§ **What is expected**: From the first line to the last, repeat the records exactly and skip the pictures.

Data for the task section start

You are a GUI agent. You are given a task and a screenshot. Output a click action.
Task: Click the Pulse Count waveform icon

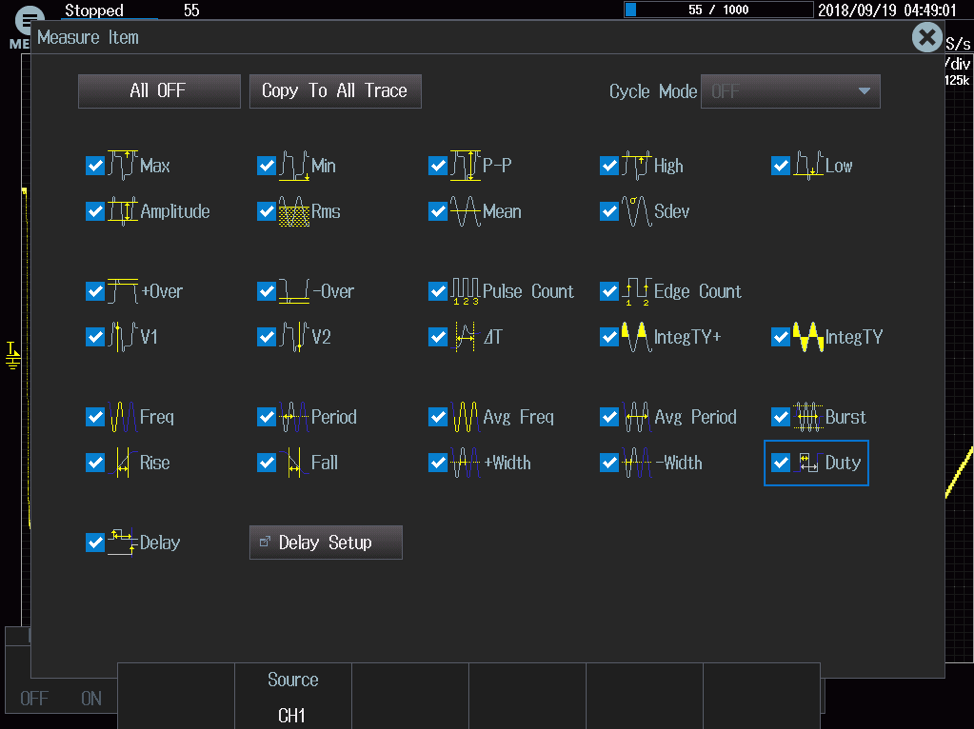465,291
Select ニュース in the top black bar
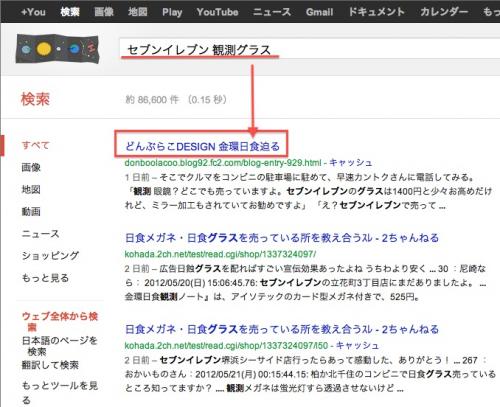Viewport: 500px width, 407px height. (272, 12)
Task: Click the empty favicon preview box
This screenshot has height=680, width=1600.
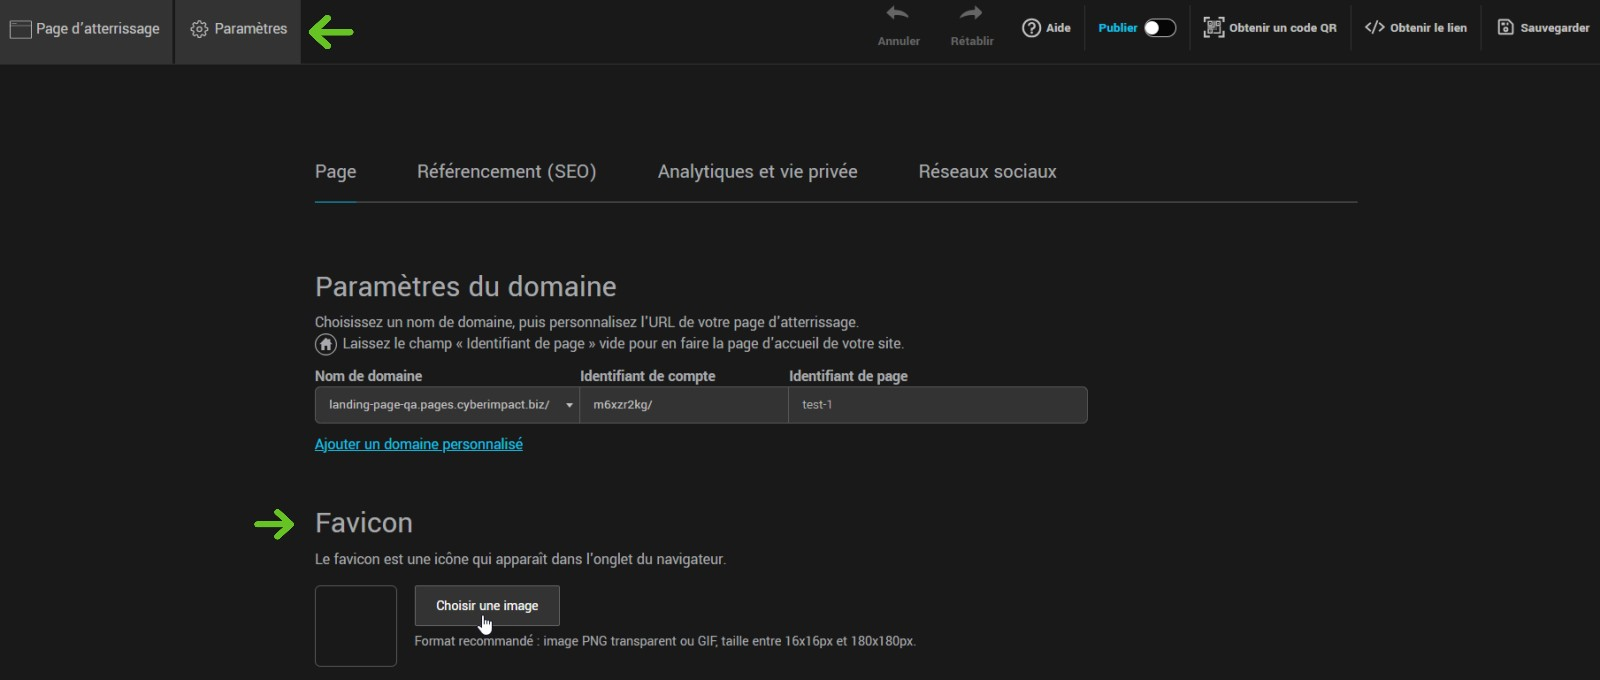Action: coord(356,626)
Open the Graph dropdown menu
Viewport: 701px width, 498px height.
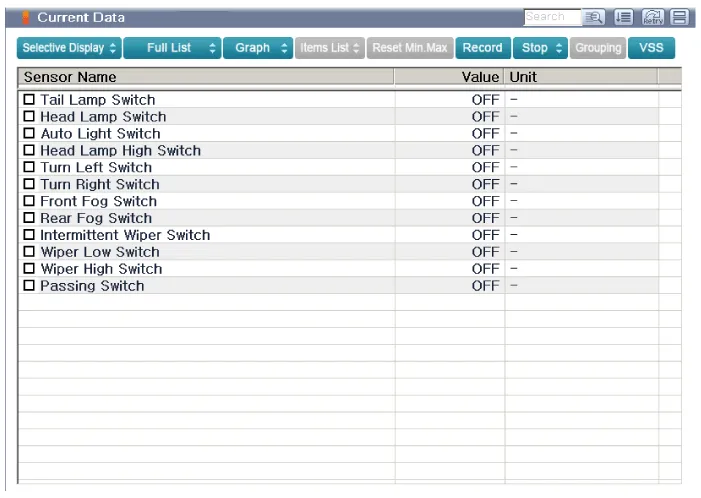[257, 48]
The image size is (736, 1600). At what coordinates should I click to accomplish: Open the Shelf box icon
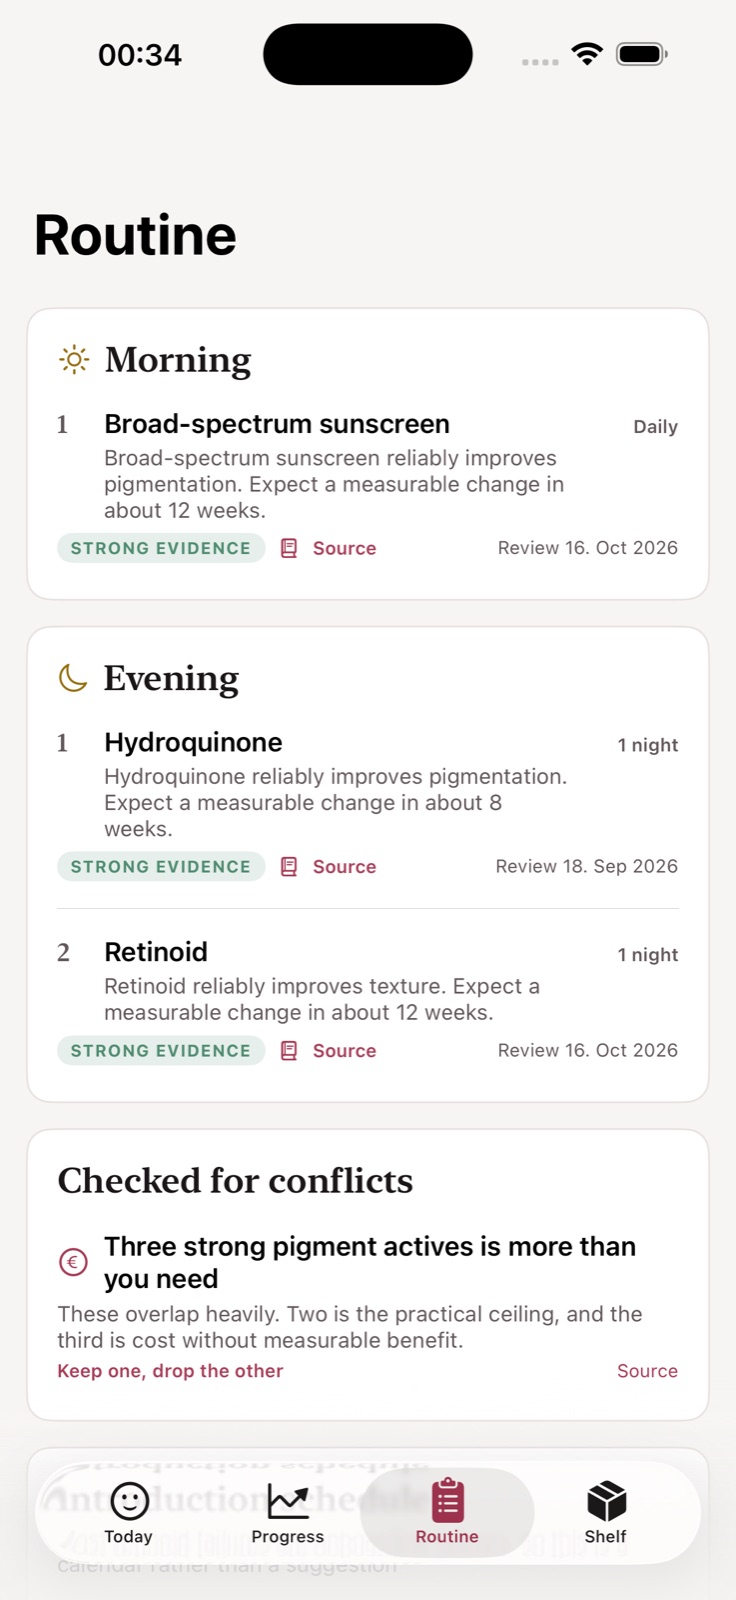(606, 1501)
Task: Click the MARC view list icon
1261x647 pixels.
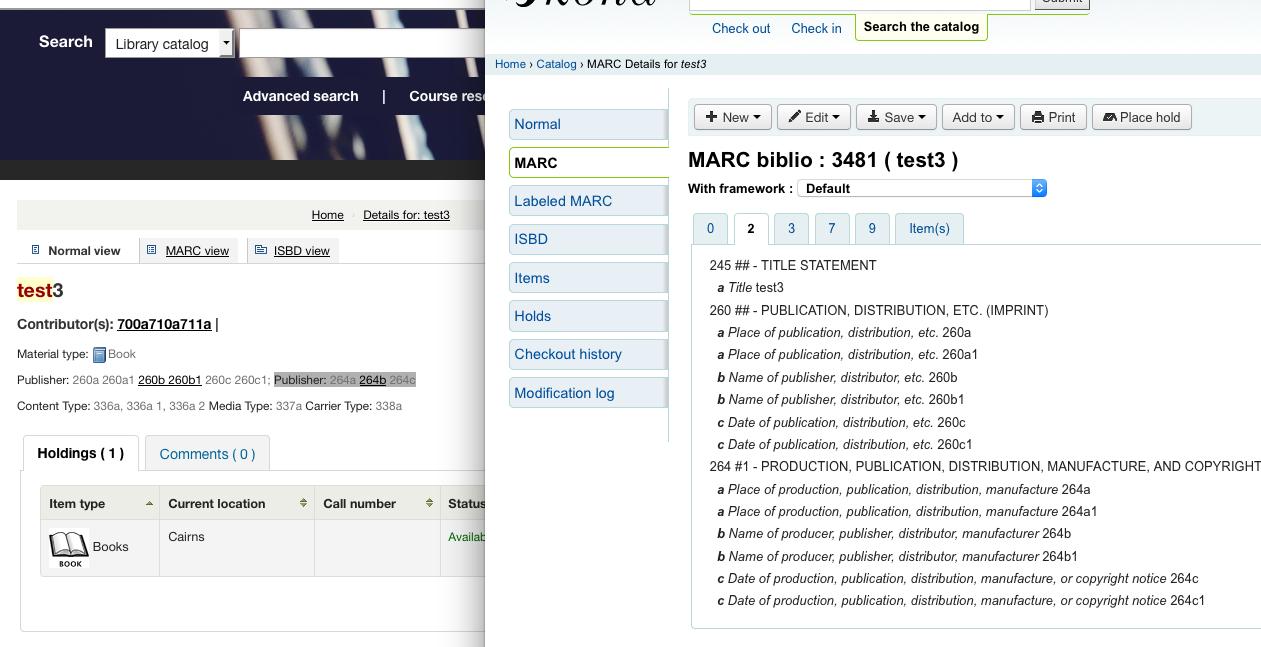Action: point(152,250)
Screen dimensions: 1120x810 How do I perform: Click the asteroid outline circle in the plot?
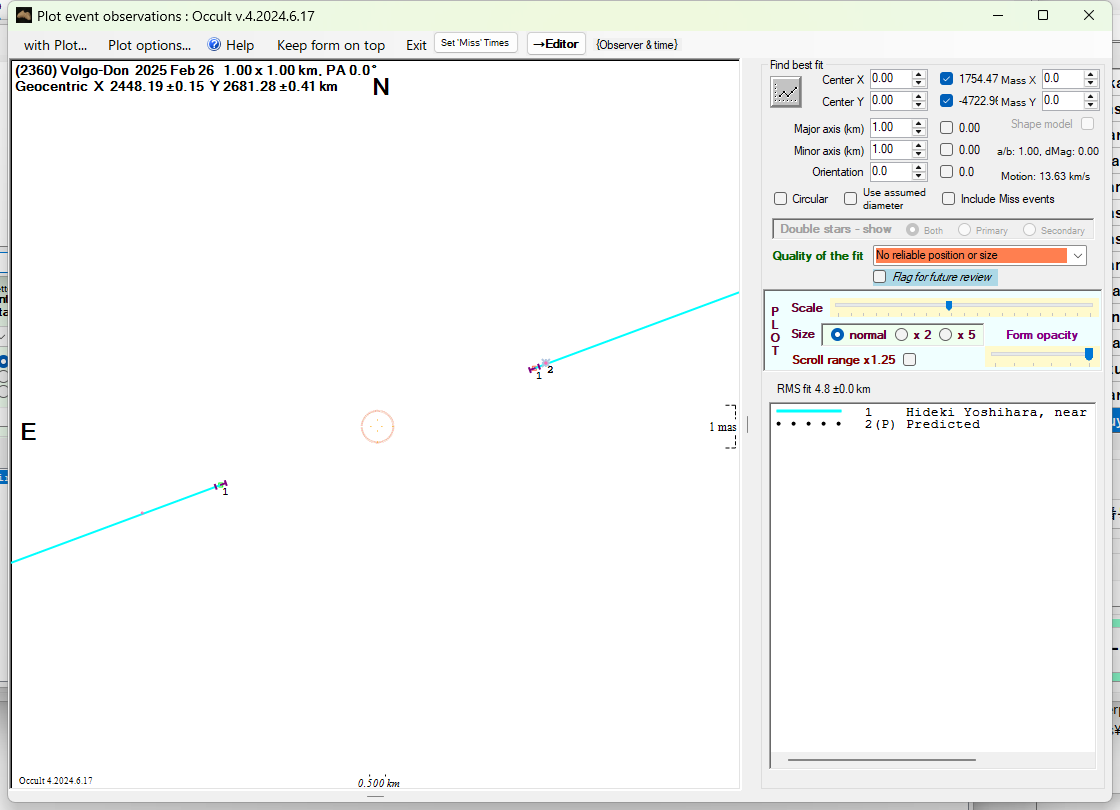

Data for the task section end

§ **Solved exercise**:
You are a GUI agent. You are given a task and a screenshot. Output a click action.
Task: Click the Pulse Count waveform icon

465,291
Select ニュース in the top black bar
Viewport: 500px width, 407px height. (272, 12)
Task: Click the empty favicon preview box
This screenshot has height=680, width=1600.
Action: coord(356,626)
Open the Graph dropdown menu
Viewport: 701px width, 498px height.
[257, 48]
The image size is (736, 1600). At what coordinates should I click to accomplish: Open the Shelf box icon
(606, 1501)
Task: Click the MARC view list icon
1261x647 pixels.
Action: point(152,250)
Screen dimensions: 1120x810 How do I perform: Click the asteroid outline circle in the plot?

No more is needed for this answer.